Assessment of an individual's risk for acquiring HIV, beyond simply screening HIV negative, is a critical step in any ED prevention program.17,20–24 We chose to determine eligibility for comprehensive prevention services and PrEP referral using a structured risk assessment administered by an ED navigator. With this strategy, 16% of ED patients completing routine HIV screening were identified as being at increased risk of acquiring HIV, a number consistent with prior studies using similar screening strategies.17 Although feasible, this approach was relatively inefficient. Over 9 months, the ED prevention navigator reviewed the charts of nearly 6000 ED patients who were HIV negative, attempted callbacks or in-person assessments 3553 times, and completed 1233 surveys, to identify 193 patients who are at high risk for HIV acquisition. Furthermore, the ED patients we identified as being at high risk for HIV acquisition most often reported being diagnosed or treated for an STI (46%), using stimulants during sex in the past 6 months (36%), or requested PrEP treatment in the absence of reported risk (14%).

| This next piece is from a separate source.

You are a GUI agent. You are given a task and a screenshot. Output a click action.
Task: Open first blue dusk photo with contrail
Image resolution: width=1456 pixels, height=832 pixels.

Our reliance on categorizing a patient's risk for acquiring HIV based on the answers to structured surveys adapted from CDC criteria may also miss patients at higher risk for HIV acquisition due to response bias, which may limit the utility of this approach. In fact, our navigator reported that patients were often reluctant to disclose stigmatizing risks, and we often observed survey responses that were inconsistent with risk behaviors documented in the medical record (data not shown). Replacing traditional risk assessments with open-ended questions that emphasize an individual's sexual health goals and concerns may provide more accurate information about a patient's true behavior, risk, and readiness for PrEP.25 Alternatively, having patients self-administer questionnaires through waiting room kiosks or tablets may minimize stigma and bias in determining risk, compared with in-person or phone-based assessments.

Novel methods to identify ED patients who might benefit from HIV prevention services may be more efficient and less stigmatizing than our model.22,26,27 These include automating the EHR to identify patients who may be at increased risk for acquiring HIV infection.